• [EXERCISE OBJECTIVE] From the entries below, return every line that includes the word "settings".
*** LISTED ENTRIES ***
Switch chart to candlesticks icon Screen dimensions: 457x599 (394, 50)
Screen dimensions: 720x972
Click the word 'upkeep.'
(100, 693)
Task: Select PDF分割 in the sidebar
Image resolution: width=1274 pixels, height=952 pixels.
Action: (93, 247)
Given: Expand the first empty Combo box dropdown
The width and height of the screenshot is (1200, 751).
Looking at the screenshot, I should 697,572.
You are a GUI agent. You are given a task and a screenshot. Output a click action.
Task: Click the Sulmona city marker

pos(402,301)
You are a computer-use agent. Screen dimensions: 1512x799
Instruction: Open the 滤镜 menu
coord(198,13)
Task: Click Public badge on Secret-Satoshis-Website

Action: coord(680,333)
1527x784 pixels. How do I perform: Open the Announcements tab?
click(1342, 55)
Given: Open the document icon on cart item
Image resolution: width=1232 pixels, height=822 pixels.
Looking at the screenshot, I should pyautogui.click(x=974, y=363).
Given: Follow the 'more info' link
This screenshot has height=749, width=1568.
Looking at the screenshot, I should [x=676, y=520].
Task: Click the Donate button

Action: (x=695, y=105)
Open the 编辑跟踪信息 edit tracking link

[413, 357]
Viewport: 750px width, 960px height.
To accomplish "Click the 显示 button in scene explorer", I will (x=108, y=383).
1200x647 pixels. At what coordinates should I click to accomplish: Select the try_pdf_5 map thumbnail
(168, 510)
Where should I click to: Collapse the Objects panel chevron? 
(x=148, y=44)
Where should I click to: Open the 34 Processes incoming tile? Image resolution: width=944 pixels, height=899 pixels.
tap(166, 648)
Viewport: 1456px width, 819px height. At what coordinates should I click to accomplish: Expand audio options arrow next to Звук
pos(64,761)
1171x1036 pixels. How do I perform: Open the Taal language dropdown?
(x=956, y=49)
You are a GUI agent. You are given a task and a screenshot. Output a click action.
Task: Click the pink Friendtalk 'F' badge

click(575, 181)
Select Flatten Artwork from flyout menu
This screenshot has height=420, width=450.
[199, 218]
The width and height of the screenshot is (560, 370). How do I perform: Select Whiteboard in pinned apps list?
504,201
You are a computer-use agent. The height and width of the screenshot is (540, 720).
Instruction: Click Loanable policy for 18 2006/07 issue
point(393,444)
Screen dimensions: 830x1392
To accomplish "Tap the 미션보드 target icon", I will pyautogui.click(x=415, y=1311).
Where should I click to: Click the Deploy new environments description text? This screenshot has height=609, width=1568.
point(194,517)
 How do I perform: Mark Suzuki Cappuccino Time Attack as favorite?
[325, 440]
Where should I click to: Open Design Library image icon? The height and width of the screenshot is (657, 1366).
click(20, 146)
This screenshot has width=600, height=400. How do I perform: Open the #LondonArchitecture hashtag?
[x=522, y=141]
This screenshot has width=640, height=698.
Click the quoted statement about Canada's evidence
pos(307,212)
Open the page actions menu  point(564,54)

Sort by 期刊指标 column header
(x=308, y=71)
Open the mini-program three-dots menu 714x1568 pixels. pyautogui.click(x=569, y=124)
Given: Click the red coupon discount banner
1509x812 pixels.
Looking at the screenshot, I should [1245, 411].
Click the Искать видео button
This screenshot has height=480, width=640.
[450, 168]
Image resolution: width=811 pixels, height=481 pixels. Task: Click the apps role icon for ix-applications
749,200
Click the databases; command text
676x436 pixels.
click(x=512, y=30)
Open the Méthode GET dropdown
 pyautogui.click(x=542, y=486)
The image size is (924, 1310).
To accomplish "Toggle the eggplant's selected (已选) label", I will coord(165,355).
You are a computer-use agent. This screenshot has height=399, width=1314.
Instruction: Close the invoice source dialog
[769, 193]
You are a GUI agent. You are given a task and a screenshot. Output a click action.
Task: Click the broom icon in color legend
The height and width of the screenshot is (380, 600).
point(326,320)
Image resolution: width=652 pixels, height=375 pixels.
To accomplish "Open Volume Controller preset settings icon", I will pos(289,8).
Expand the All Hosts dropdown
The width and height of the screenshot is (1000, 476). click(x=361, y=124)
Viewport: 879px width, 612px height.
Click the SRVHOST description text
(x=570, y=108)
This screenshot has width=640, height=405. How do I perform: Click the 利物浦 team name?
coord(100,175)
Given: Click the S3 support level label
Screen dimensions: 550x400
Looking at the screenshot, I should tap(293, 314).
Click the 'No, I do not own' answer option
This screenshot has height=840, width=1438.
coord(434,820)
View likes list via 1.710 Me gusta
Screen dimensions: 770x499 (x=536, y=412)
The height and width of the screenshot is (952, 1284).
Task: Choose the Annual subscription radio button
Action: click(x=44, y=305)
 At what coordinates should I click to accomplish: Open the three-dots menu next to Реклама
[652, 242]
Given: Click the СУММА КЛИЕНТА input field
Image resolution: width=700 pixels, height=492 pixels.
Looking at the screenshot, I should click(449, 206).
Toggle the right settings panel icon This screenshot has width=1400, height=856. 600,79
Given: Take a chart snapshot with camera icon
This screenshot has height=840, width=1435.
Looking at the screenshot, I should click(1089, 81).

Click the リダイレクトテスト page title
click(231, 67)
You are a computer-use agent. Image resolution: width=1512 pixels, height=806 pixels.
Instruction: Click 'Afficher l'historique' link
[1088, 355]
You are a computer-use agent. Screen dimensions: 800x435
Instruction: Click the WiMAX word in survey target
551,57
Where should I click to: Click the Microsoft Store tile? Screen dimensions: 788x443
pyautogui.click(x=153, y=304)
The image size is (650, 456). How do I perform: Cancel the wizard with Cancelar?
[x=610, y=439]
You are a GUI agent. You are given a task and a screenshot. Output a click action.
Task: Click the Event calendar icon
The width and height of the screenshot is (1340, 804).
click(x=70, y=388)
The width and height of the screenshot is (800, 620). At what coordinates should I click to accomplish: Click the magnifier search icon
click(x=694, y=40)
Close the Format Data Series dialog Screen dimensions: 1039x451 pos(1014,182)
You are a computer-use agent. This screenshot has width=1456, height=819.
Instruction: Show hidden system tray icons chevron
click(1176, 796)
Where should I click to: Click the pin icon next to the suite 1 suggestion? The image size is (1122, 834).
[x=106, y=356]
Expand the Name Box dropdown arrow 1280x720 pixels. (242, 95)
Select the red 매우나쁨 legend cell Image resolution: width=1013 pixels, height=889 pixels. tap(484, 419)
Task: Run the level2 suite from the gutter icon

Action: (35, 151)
***
• [TASK RESPONSE]
To accomplish "Open Volume Controller preset settings icon", I will pos(289,8).
Toggle the right settings panel icon This screenshot has width=1400, height=856. 600,79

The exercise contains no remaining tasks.